Copy the items exactly as they stand, starting at the first line and stopping after the line that contains "coord(171,190)", including that line.

┌──

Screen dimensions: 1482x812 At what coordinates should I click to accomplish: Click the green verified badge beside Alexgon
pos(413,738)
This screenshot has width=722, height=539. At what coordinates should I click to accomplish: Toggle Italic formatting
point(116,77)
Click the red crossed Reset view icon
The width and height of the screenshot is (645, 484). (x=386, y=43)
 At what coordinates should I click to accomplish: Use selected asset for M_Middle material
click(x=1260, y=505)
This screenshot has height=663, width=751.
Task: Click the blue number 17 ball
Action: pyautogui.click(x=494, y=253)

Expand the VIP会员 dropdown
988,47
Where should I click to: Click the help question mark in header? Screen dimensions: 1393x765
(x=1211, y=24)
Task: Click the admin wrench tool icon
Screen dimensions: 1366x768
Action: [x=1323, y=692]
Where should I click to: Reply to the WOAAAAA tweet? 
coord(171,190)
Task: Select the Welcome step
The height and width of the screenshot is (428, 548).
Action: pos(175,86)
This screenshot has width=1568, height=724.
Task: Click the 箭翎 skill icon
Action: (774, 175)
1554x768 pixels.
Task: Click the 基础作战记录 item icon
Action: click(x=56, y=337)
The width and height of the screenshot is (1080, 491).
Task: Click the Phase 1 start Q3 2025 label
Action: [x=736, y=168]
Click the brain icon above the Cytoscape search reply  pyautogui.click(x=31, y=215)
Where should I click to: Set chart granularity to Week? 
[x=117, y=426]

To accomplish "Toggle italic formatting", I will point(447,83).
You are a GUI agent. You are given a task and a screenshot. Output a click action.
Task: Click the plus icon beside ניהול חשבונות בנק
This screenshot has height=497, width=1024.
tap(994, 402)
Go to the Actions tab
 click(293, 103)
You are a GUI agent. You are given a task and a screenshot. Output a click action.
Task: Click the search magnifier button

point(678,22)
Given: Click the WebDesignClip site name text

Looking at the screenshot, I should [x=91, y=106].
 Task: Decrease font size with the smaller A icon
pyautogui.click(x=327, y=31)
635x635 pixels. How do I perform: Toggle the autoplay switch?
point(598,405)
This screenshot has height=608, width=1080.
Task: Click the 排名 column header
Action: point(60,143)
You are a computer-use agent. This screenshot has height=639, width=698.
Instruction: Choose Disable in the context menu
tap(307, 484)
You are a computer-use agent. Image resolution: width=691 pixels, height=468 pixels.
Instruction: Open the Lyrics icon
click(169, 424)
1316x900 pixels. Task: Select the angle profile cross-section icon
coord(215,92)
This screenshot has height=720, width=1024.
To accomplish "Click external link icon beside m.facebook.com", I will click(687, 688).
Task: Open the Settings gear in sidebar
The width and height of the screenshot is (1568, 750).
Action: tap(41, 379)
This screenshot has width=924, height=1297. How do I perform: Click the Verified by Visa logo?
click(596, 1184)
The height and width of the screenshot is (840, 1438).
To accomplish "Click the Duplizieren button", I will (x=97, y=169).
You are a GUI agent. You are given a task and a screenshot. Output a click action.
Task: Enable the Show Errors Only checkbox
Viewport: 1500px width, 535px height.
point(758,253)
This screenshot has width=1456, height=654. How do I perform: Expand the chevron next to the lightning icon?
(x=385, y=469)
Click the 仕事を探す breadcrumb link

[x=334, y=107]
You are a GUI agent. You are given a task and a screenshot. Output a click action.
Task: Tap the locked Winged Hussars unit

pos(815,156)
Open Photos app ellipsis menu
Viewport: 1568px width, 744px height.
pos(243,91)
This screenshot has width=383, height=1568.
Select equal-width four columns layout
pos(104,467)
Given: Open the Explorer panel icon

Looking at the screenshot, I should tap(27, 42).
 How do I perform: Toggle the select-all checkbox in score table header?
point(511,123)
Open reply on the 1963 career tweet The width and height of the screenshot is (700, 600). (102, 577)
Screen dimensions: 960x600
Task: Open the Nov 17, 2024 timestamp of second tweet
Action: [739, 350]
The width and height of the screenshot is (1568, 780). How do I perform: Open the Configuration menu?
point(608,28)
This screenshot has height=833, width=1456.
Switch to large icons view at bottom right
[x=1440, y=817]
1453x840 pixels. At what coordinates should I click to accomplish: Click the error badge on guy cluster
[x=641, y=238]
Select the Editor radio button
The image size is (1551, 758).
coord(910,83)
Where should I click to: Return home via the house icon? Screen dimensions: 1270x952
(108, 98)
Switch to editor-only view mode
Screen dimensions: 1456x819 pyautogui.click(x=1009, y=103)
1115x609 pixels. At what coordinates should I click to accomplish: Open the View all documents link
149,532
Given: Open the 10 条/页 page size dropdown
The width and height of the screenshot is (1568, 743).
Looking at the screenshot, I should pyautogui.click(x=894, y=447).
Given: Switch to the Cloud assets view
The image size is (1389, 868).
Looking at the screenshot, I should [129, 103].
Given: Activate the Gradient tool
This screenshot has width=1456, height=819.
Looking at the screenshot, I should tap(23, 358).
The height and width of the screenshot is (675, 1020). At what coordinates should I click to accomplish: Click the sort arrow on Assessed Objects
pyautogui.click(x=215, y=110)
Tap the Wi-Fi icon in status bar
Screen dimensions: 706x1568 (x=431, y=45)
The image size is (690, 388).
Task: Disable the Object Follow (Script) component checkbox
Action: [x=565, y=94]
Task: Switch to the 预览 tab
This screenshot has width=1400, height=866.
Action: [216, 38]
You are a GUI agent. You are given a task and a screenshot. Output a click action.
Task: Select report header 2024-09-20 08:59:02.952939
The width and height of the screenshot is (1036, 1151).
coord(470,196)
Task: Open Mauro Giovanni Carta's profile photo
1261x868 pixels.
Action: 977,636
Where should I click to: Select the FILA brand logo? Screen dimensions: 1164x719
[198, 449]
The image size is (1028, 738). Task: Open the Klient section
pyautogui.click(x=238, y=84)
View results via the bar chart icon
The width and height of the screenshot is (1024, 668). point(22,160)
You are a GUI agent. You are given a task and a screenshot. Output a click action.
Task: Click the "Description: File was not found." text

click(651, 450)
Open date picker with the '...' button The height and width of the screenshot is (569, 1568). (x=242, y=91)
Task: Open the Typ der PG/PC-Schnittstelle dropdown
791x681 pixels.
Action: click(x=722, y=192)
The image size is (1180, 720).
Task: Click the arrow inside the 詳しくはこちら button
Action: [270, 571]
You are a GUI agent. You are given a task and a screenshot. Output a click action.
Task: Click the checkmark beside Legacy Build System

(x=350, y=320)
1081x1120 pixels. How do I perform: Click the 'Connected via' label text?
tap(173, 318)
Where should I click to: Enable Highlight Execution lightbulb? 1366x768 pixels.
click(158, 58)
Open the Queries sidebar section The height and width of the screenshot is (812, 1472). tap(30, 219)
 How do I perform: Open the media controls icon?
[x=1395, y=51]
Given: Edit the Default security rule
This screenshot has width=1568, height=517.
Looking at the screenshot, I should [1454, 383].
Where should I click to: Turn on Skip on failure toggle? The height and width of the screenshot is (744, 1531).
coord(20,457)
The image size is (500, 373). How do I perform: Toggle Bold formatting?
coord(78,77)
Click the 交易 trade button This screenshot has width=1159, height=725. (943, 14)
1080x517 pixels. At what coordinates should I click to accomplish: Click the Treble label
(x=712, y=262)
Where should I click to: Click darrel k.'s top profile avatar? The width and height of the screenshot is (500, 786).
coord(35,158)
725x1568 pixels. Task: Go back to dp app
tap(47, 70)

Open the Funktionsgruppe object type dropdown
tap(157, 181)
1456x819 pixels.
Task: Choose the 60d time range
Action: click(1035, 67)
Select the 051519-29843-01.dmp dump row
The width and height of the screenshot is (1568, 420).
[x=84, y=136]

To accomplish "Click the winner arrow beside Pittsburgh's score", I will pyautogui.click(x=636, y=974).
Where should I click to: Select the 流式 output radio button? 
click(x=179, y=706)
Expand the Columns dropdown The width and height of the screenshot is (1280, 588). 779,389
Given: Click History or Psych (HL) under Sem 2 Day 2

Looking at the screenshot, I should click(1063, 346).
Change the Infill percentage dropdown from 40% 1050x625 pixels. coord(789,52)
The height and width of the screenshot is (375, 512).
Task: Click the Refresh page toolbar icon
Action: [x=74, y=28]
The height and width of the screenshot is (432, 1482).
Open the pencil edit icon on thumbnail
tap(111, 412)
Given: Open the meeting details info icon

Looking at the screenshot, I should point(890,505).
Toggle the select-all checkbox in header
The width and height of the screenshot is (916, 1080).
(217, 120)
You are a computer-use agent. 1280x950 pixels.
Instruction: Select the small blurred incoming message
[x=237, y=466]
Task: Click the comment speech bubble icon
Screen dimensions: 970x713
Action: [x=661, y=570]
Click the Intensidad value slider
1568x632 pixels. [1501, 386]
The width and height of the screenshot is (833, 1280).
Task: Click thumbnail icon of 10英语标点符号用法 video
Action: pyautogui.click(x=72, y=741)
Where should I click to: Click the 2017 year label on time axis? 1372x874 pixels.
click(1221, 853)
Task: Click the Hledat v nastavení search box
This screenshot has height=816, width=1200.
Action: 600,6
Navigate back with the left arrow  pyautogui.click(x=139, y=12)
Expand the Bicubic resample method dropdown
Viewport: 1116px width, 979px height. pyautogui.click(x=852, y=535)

└──

| Full solution |
Screen dimensions: 1482x812 At what coordinates should I click to accomplish: Click the green verified badge beside Alexgon
pos(413,738)
This screenshot has width=722, height=539. At what coordinates should I click to accomplish: Toggle Italic formatting
point(116,77)
Click the red crossed Reset view icon
The width and height of the screenshot is (645, 484). (x=386, y=43)
 At what coordinates should I click to accomplish: Use selected asset for M_Middle material
click(x=1260, y=505)
This screenshot has height=663, width=751.
Task: Click the blue number 17 ball
Action: pyautogui.click(x=494, y=253)

Expand the VIP会员 dropdown
988,47
Where should I click to: Click the help question mark in header? Screen dimensions: 1393x765
(x=1211, y=24)
Task: Click the admin wrench tool icon
Screen dimensions: 1366x768
Action: [x=1323, y=692]
Where should I click to: Reply to the WOAAAAA tweet? 
coord(171,190)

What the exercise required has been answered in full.